● INSTRUCTIONS FOR THE TASK
Turn the rows below, starting with the line that contains "At what coordinates" and going on through the line that contains "click(x=118, y=620)", into a JSON list of strings with one string per line. Skip blank lines and leave the pictures out.

● DATA FOR PROCESSING
- - - - -

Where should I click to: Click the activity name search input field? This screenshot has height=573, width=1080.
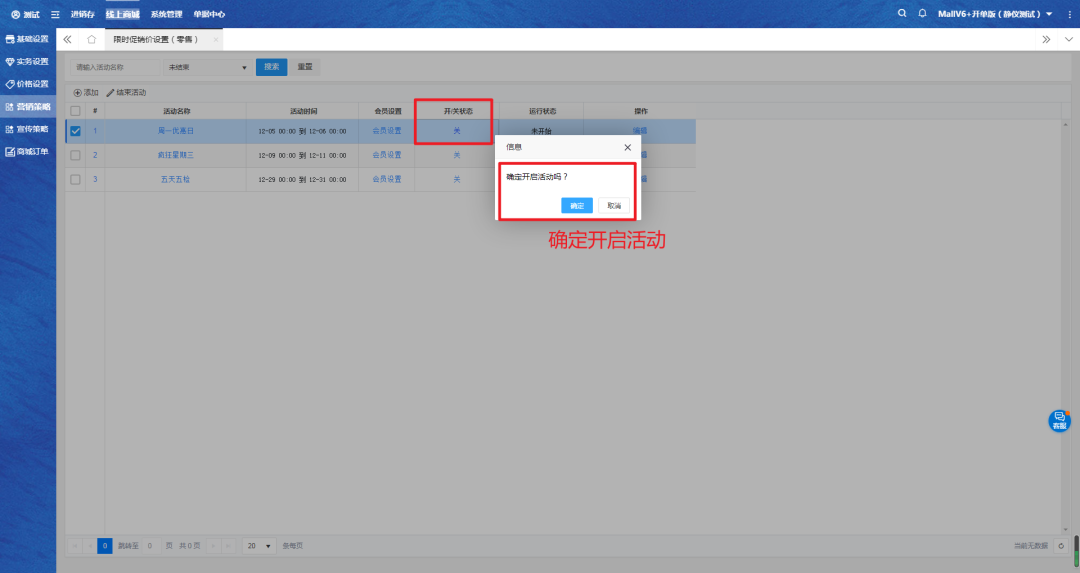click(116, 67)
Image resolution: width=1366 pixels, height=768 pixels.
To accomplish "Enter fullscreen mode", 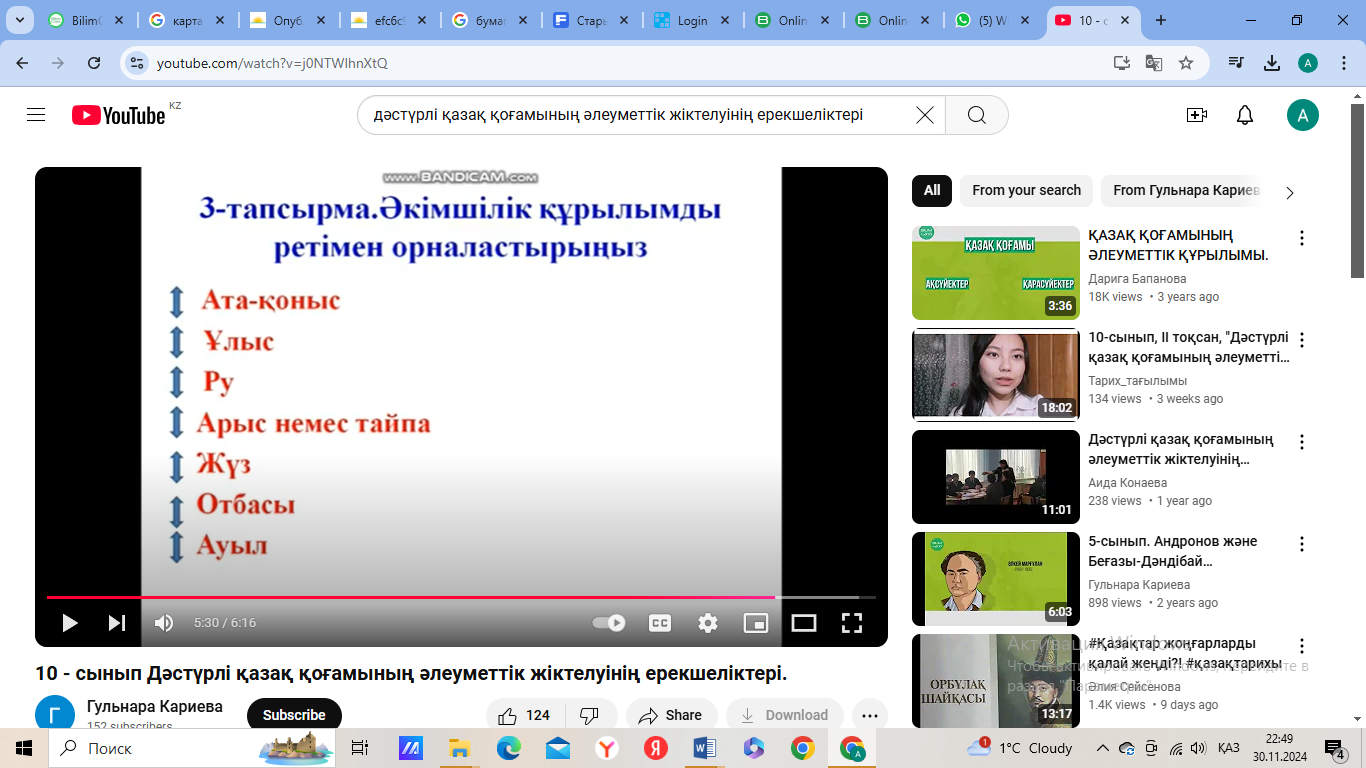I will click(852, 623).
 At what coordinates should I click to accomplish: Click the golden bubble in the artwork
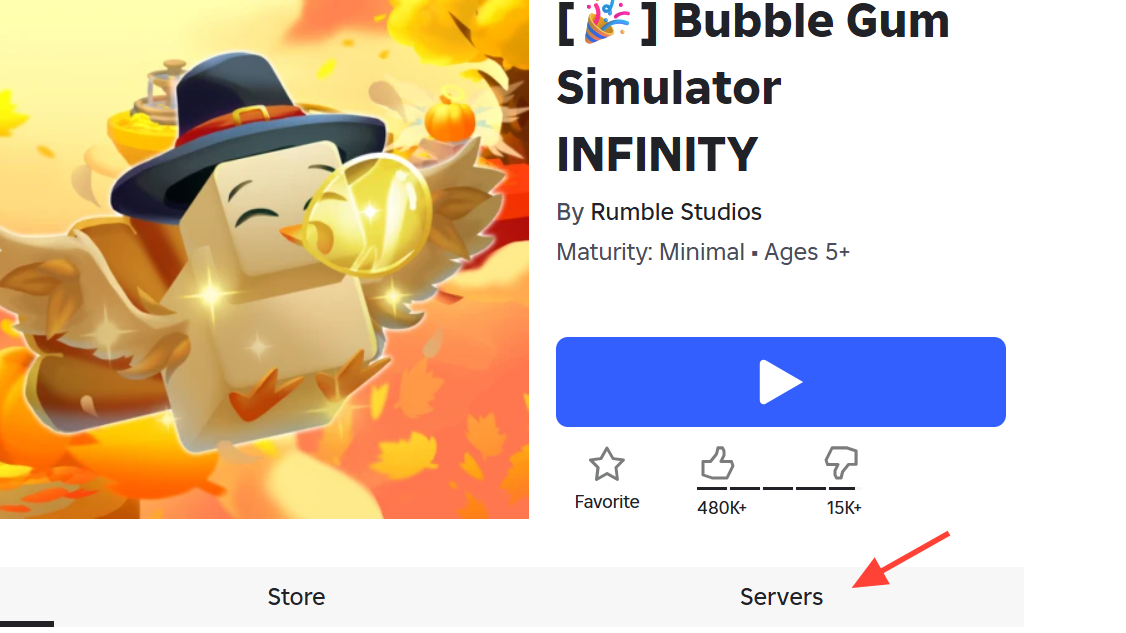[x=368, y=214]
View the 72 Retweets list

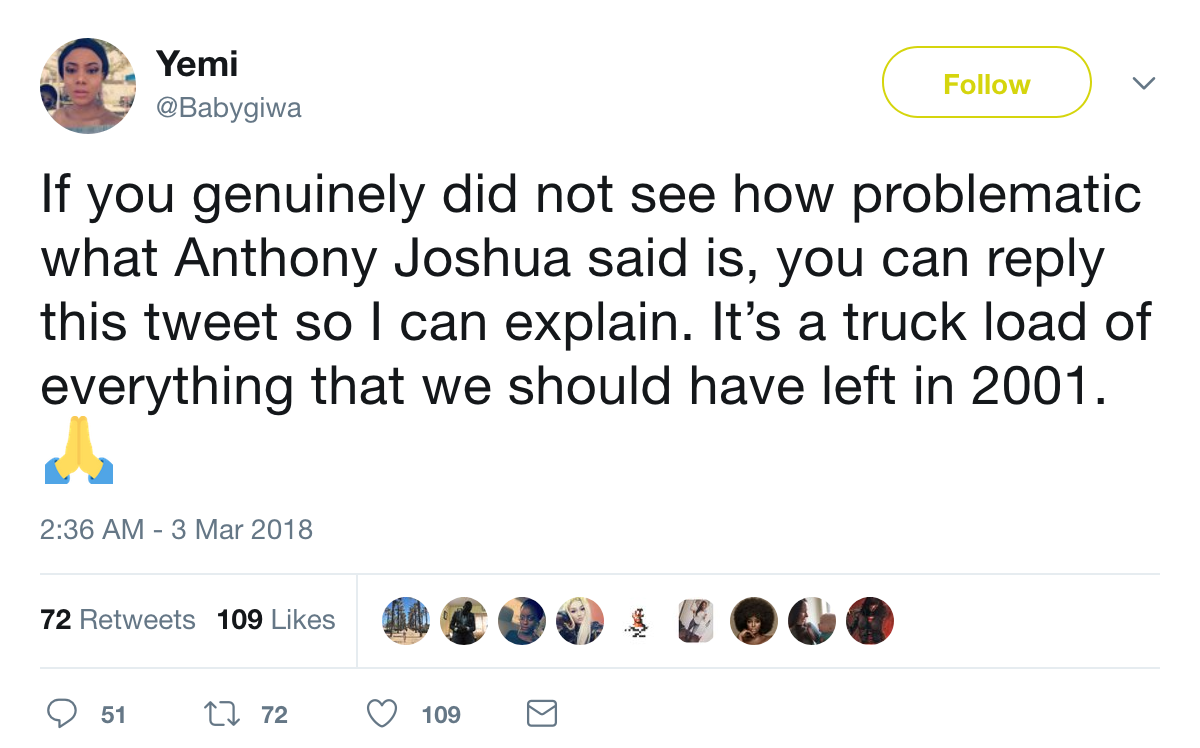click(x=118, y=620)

- - - - -

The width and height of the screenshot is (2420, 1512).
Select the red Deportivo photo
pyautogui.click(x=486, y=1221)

- - - - -

● THE RESPONSE
[
  " At what coordinates should I click to accomplish: Click the golden bubble in the artwork",
  "[x=368, y=214]",
  "View the 72 Retweets list",
  "click(x=118, y=620)"
]